### WHAT TO PRODUCE
Format the part of the data below that opens with the line containing "Task: Enable the Preserve Greys checkbox" and closes with the line containing "Action: [x=792, y=510]" (both included) as a numbered list. Skip blank lines and omit the pictures.

### RECORDS
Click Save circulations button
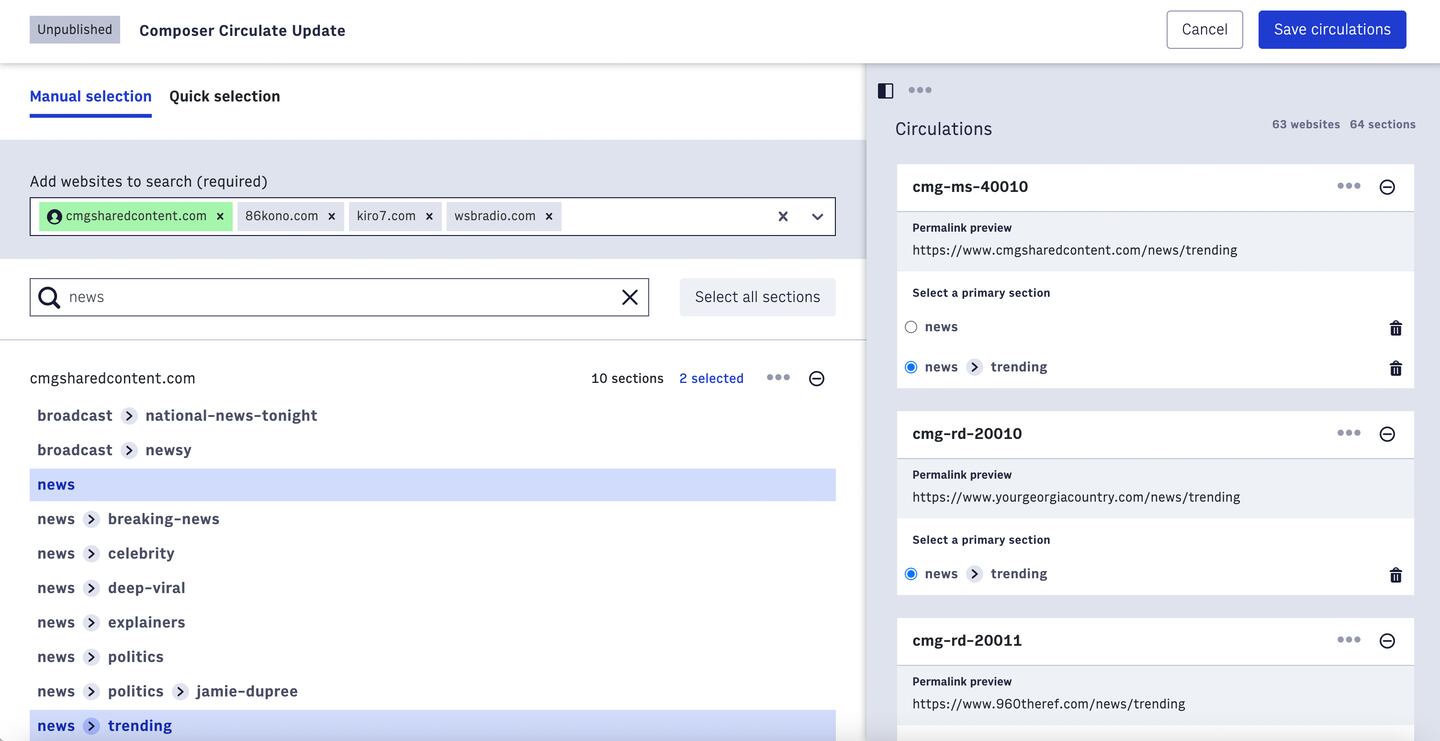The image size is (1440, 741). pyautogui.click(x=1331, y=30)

* * *

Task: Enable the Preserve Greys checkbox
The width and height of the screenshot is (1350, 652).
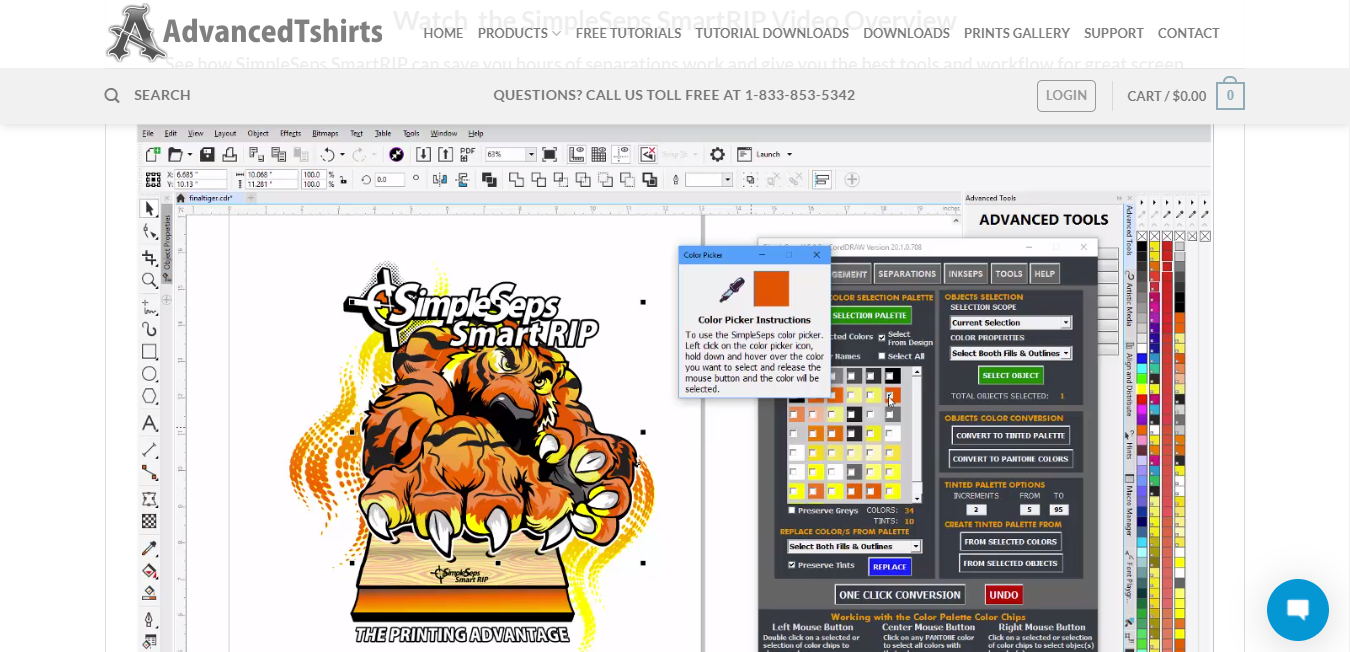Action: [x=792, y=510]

==

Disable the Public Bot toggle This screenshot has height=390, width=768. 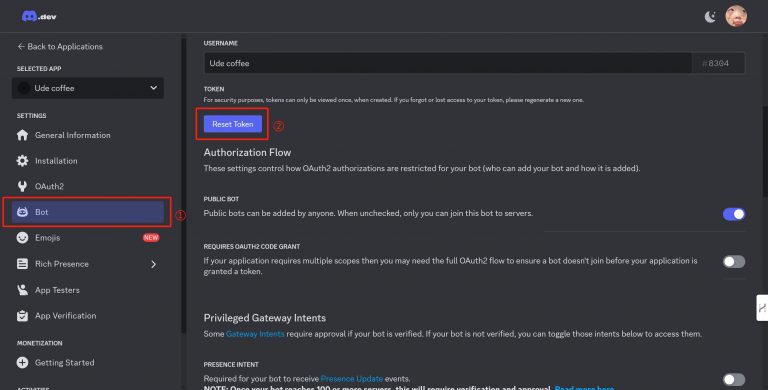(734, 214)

### WRITTEN RESPONSE
1. Task: Enable the Preserve Greys checkbox
2. The width and height of the screenshot is (1350, 652).
3. Action: [x=792, y=510]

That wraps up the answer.